This was the very essence of the Baroque. Bernini’s technical skill is also worthy of consideration, for here we can see the influence of Caravaggio (Loh). Bernini’s captivating use of light and shade through the technique of undercutting gave his cold marble figure an emotional vitality on a par with the very best chiaroscuro in painting. And to appreciate fully such an advance in sculpture, it is necessary to consider in greater depth stone carving as it was practiced in the seventeenth century.

Michelangelo likened carving to liberating a figure from its stone captivity. If this was indeed a feeling shared by sculptors of the day, then perhaps, as Varriano suggests, Bernini’s figures “leapt from their prisons” (73). The emotional gestures and agitated surfaces give one the impression that the figures are indeed flesh and blood. The drama of the scene is caught entirely by the convincing portrayal of movement, produced by a series of deep cuts into the marble surface that catch and reflect light.

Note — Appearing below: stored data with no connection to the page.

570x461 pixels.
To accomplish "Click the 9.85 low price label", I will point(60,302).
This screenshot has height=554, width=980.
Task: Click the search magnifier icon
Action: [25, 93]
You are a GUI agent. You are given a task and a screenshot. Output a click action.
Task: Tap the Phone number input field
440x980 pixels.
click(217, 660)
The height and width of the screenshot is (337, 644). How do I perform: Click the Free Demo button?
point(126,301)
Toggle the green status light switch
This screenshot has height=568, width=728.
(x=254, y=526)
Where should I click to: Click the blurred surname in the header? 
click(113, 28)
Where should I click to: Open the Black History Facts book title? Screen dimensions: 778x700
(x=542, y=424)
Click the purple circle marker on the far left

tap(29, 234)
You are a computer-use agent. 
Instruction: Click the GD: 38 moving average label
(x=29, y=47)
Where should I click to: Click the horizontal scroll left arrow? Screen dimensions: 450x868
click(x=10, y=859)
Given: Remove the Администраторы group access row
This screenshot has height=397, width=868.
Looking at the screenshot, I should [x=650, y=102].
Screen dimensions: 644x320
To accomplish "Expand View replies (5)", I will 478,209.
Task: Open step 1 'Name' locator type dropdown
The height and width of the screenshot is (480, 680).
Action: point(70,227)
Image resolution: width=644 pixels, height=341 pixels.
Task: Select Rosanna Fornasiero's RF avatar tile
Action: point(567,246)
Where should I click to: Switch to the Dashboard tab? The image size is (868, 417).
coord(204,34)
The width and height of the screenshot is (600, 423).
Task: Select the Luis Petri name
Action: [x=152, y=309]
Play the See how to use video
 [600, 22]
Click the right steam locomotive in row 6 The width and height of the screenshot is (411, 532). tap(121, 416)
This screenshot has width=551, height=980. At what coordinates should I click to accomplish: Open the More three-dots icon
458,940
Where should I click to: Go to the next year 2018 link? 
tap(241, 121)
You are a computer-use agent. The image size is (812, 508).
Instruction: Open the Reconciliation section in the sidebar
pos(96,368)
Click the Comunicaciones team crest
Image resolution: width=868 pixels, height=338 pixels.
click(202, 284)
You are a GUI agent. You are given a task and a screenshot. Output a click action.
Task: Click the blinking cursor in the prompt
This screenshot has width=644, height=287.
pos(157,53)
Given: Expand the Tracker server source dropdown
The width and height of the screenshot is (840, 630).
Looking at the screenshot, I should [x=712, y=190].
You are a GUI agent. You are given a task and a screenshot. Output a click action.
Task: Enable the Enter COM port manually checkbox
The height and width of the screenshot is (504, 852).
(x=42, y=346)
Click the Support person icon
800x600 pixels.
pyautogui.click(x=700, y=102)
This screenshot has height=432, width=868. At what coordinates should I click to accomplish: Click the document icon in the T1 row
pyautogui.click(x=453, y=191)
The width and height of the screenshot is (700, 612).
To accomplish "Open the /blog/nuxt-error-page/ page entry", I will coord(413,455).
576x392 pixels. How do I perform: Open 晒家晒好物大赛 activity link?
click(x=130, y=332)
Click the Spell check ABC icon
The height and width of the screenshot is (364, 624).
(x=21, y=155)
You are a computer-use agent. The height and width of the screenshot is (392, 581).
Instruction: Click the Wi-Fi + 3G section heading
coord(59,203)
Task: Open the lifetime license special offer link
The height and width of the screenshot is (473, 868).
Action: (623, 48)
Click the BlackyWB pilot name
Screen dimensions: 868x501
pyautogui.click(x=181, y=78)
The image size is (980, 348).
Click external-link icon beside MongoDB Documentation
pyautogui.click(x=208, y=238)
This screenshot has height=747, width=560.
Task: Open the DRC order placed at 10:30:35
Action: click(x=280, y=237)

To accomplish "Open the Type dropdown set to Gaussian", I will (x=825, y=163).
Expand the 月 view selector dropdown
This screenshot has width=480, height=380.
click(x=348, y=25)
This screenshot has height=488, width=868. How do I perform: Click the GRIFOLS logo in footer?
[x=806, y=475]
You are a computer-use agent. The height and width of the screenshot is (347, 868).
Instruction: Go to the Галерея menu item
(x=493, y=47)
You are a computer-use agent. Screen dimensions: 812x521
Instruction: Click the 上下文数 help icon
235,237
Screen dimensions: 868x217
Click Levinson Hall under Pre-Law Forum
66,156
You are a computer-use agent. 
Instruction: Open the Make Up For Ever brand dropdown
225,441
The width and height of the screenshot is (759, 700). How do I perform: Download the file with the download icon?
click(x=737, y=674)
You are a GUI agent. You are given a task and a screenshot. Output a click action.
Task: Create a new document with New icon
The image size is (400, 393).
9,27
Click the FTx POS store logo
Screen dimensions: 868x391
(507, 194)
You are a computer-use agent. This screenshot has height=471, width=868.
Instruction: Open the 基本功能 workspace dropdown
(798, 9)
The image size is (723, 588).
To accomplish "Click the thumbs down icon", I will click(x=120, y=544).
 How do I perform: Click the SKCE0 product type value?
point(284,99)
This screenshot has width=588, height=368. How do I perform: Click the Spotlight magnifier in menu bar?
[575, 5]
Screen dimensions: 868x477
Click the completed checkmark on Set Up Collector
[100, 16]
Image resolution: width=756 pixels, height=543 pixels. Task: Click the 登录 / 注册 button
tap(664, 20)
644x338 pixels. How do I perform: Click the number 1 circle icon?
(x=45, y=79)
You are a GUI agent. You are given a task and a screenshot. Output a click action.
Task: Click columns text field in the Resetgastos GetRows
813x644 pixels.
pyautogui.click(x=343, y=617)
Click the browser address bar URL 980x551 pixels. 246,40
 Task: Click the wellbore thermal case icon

These deep spaces of shadow are produced by a technique called “undercutting” – a method of manipulating the descriptive character of light on stone. Undercutting is a technique of creating deep cuts in stone which produce shadow; (Rothschild, 72) the result suggests movement and dynamism, as the surface is transformed by light and shade capable of expressing the most dramatic of gestures. In Bernini’s remarkable The Ecstasy of St. Teresa (Fig. 2) we are witness to the dramatic potential of such a development.

Noteworthy is the way the draperies of the enraptured saint take on the lightness of cloth and the way scene itself is wrapped within a turmoil of lines created through the intensive use of shadow. Bernini was also well aware of coloristic possibilities afforded by marble and used striking variation of the pink, white, green, and black varieties to produce spectacular results. One such example is his execution of the Tomb of Alexander VII (Fig.

3) of 1671-8, where traditional white marble figures are juxtaposed against colored marble drapery, striking black pedestals and the every present symbol of death – the skeleton. This is the Baroque sensibility in all its glory. Considering Bernini’s rather formidable skill in engaging space and working materials, it was perhaps inevitable that he would embrace architecture as well. The most notable of his achievements was his design for the piazza of St. Peter’s in Rome. Relying on many of the techniques and innovations of Renaissance architects, Bernini nevertheless allowed his engaging sense of novelty to guide him.

As a result, the unorthodox combination of Doric and Ionic orders and the dramatic sweep of the colonnade, which psychologically heightens the pilgrim’s anticipation of the Church (Marder, 112), appear very much in keeping with his quintessentially Baroque sensibility. Here, space is arranged for what can be described only as kinesthetic ends; Bernini’s deliberate manipulation of the viewer’s sense of rhythm and motion as they progress towards the steps of St. Peter’s is thus a logical extension of his sculptural strategy – space as a psychological tool.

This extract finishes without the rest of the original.